Based on the same inventive concept, a third aspect of the present invention provides a computer-readable storage medium having stored thereon a computer program which, when executed, performs the method of the first aspect.
Based on the same inventive concept, a fourth aspect of the present invention provides a computer device comprising a memory, a processor and a computer program stored on the memory and executable on the processor, the processor implementing the method of the first aspect when executing the program.
Compared with the prior art, the invention has the advantages and beneficial technical effects as follows:
the invention provides a data distributed clustering method based on local direction centrality, which realizes data clustering in a distributed cluster environment by using a local direction centrality clustering algorithm, improves the efficiency of neighbor search in local clustering based on a priority search K-means tree index, and optimizes data partitioning in a parallel processing flow based on a data sampling and Hilbert curve partitioning method.

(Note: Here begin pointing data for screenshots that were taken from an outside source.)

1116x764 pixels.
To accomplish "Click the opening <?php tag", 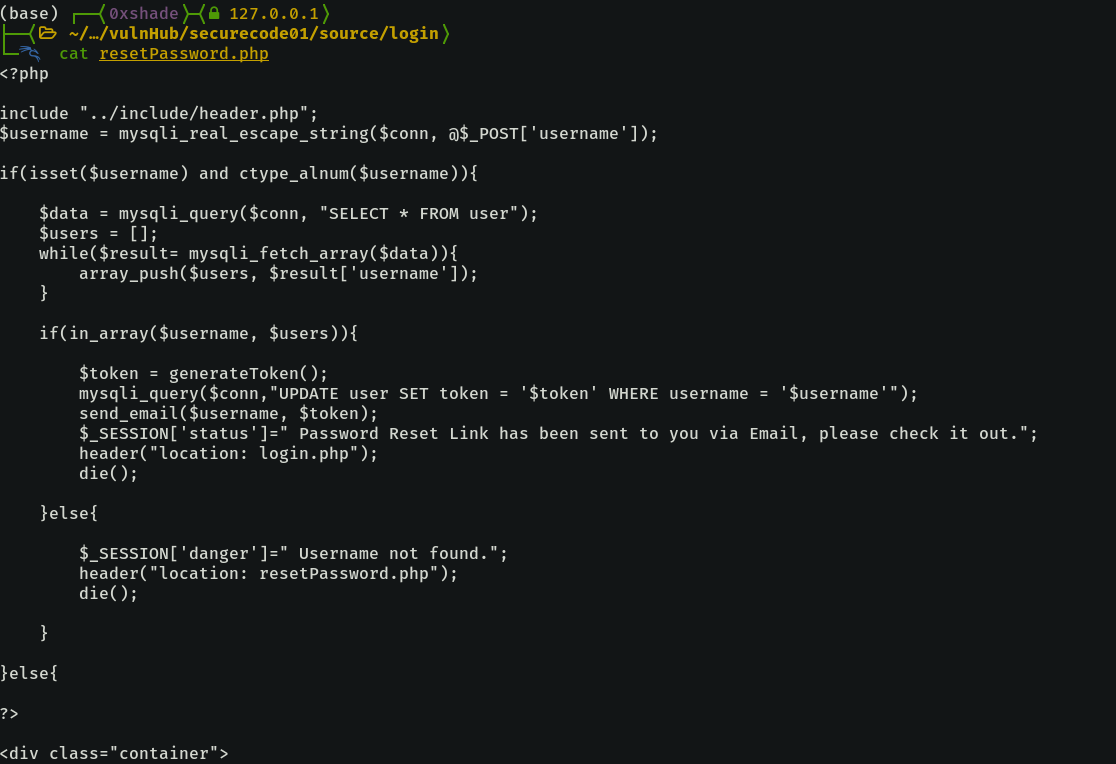I will point(24,74).
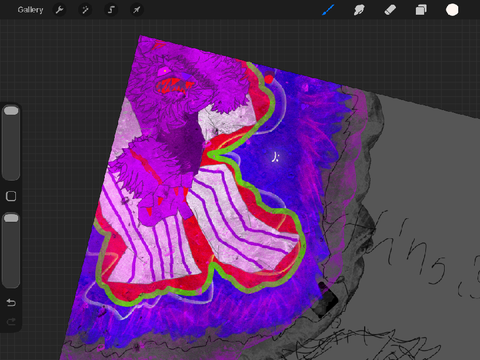This screenshot has width=480, height=360.
Task: Open the Gallery
Action: click(x=30, y=10)
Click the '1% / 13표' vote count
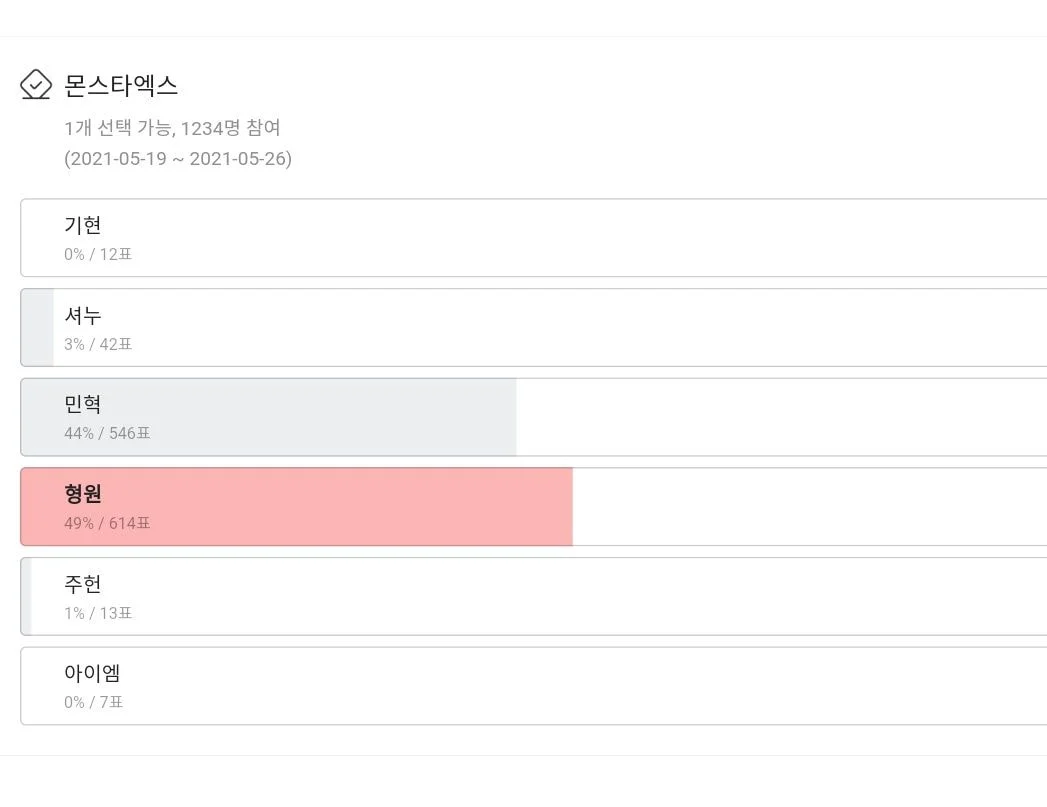Viewport: 1047px width, 807px height. point(98,613)
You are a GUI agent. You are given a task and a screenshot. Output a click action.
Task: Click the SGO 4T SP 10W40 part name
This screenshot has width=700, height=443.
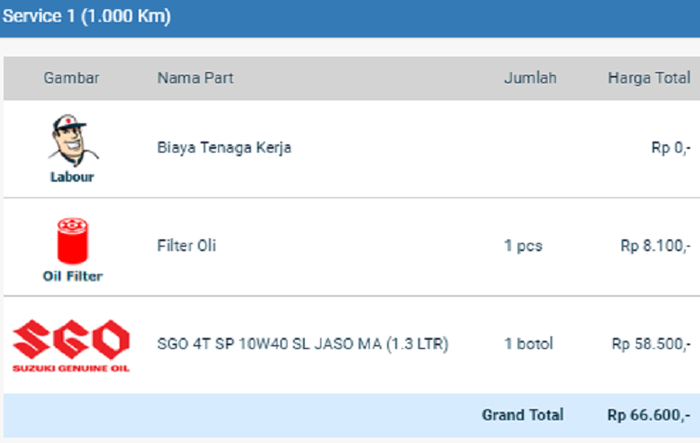(302, 344)
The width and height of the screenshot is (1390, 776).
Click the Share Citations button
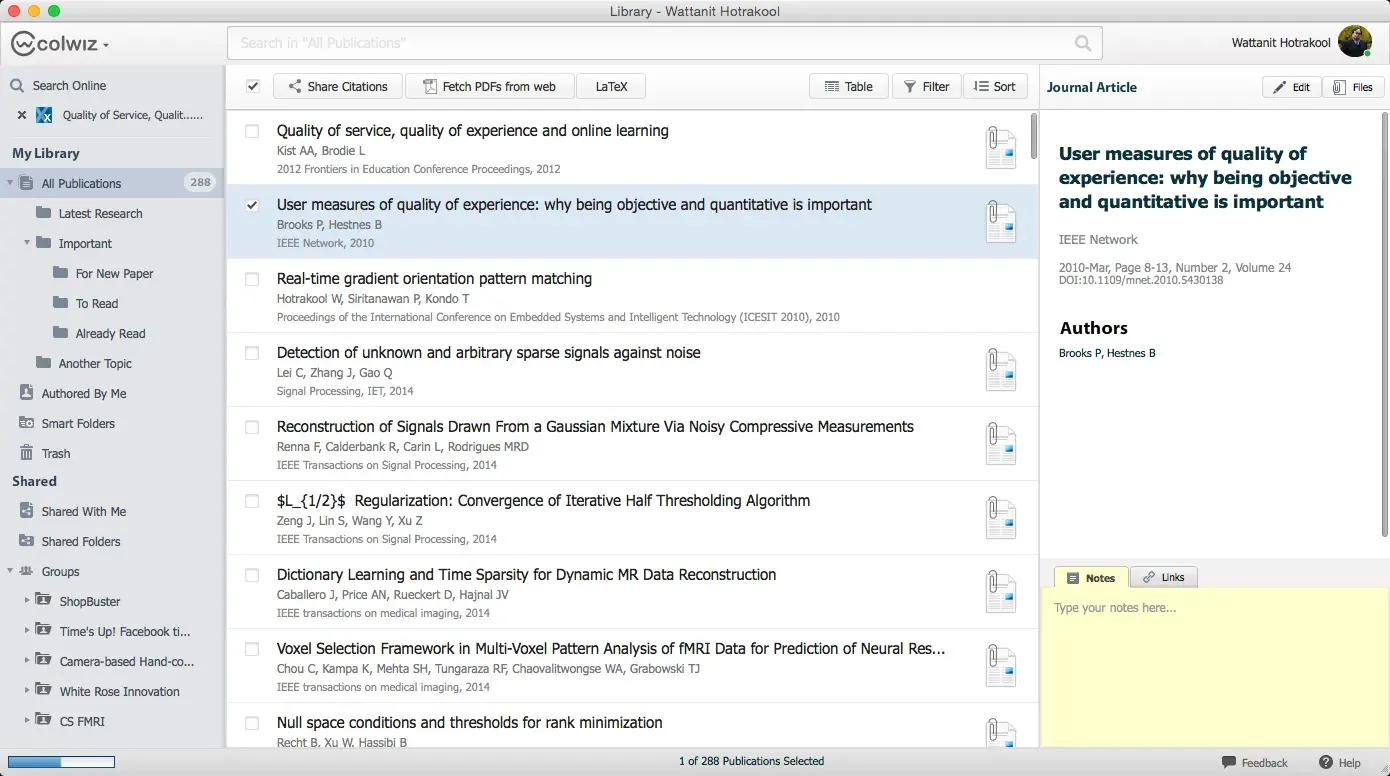(x=337, y=86)
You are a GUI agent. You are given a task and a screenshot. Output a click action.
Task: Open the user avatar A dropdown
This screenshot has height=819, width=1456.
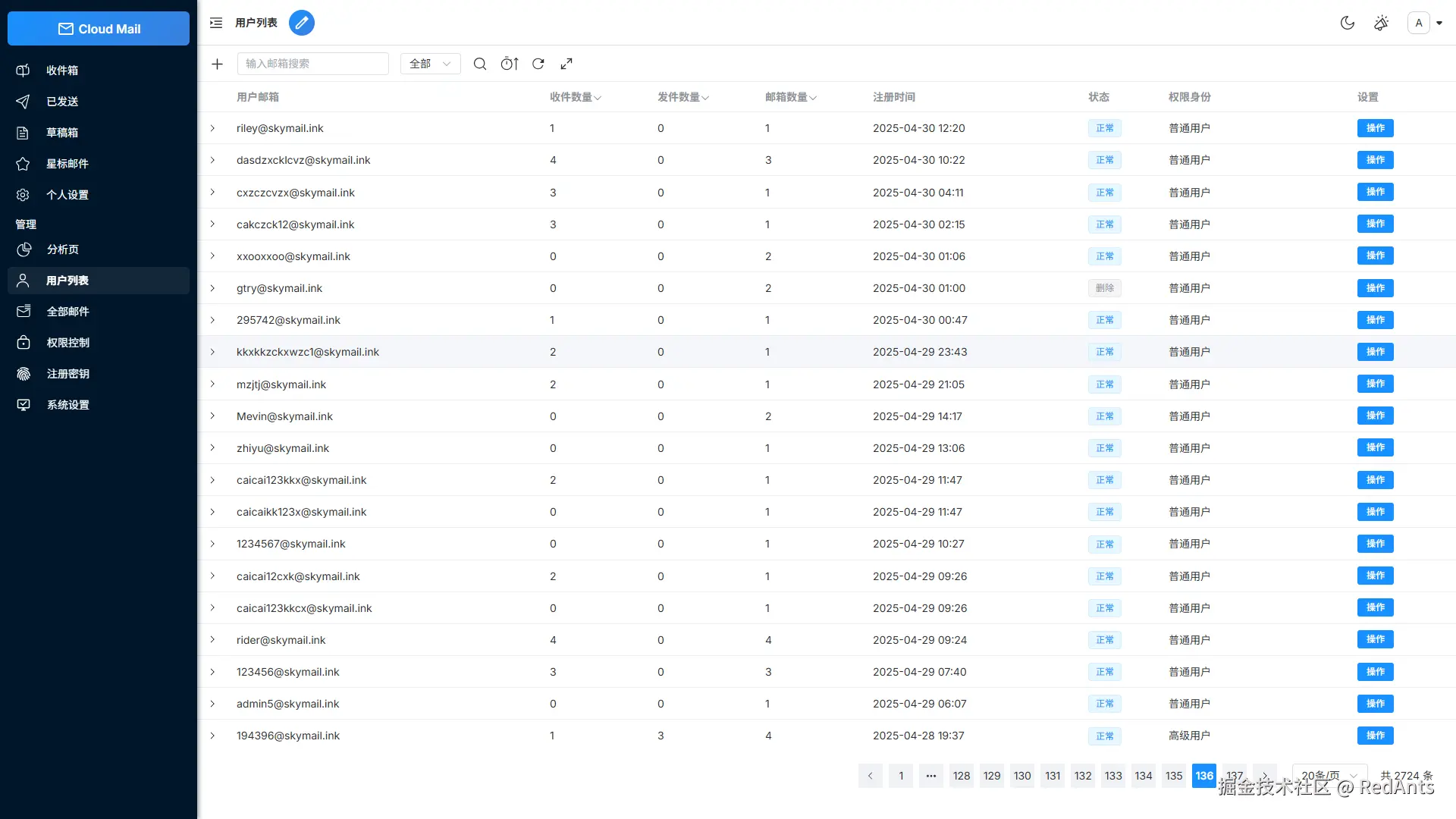(x=1425, y=23)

The K-means tree index is preferentially searched to convert the distance calculation of the point pair into the neighborhood query of the node to accelerate the search of the neighborhood point, so that the query range can be narrowed to improve the efficiency of local clustering; in addition, the partitioning method combining data sampling and the Hilbert curve considers the partitioning efficiency and the spatial proximity of data distribution, not only is the partitioning speed improved by reducing the data amount of partitioning calculation through data sampling, but also the balanced partitioning is constructed by combining the Hilbert curve with better spatial aggregation characteristics so as to improve the performance of the parallel algorithm. The method can be applied to massive two-dimensional point data, has good parallel acceleration effect and expandability on the premise of keeping clustering precision, is expected to improve the calculability of the algorithm facing the massive data and the utilization rate of the calculation resources of a distributed system, and provides a feasible optimization scheme for various kinds of big data mining and machine learning application of the CDC clustering algorithm.
Drawings
In order to more clearly illustrate the embodiments of the present invention or the technical solutions in the prior art, the drawings used in the description of the embodiments or the prior art will be briefly introduced below, and it is obvious that the drawings in the following description are some embodiments of the present invention, and for those skilled in the art, other drawings can be obtained according to these drawings without creative efforts.
FIG. 1 is a schematic diagram of an artificial data set provided by an embodiment of the invention;
FIG. 2 is a graph comparing the clustering accuracy of the clustering method of the present invention with that of the prior serial clustering method;
FIG. 3 is a graph comparing the execution times of the clustering method of the present invention and the prior serial clustering method;
FIG. 4 is a flow chart of a Spark-based distributed local direction centrality clustering algorithm in an embodiment of the present invention;
FIG. 5 is a schematic diagram of an algorithm for constructing a preferential search K-means tree according to an embodiment of the present invention;
FIG. 6 is a flow chart of a data partitioning algorithm in an embodiment of the present invention;
FIG. 7 is a schematic diagram of a local clustering algorithm in an embodiment of the present invention;
FIG. 8 is a schematic diagram of the query-first search K-means tree algorithm in an embodiment of the present invention;
FIG. 9 is a diagram illustrating a partition global merge algorithm according to an embodiment of the present invention;
FIG. 10 is a flowchart of a data distributed clustering method based on local direction centrality according to an embodiment of the present invention;
fig. 11 is a frame diagram of a data distributed clustering apparatus based on local direction centrality according to an embodiment of the present invention;
FIG. 12 is a schematic structural diagram of a computer-readable storage medium according to an embodiment of the present invention;
FIG. 13 is a schematic structural diagram of a computer device according to an embodiment of the present invention;
fig. 14 is a schematic diagram of a computer distributed architecture according to an embodiment of the present invention.
Detailed Description
The technical problem to be solved by the invention is how to accelerate neighbor search in the algorithm flow to realize more efficient data point division aiming at the problems of low calculation efficiency and data tilt of Spark default partition strategy when the CDC clustering algorithm processes mass data, and a fast and balanced data partition method is designed to improve the overall performance of a parallel distributed system and the efficiency of the CDC clustering algorithm.
Specifically, the method takes the CDC clustering algorithm as a research object, takes a distributed computing frame as a technical support, and aims at solving the problems of intensive computation and slant Spark default partition data faced by the CDC clustering algorithm in a mass data scene, establishes a preferential search K-means tree index to accelerate nearest neighbor search, and reduces the computation complexity of the algorithm; and the space partition is optimized by combining the data sampling and Hilbert curve partition methods, so that the problems of low partition efficiency, partition data inclination, high cross-node communication cost and the like are solved. On the basis, search acceleration and partition optimization design are combined, and a Spark-based two-dimensional parallel CDC clustering algorithm is realized, so that the requirement of the CDC clustering algorithm for processing the application scene of mass data is met.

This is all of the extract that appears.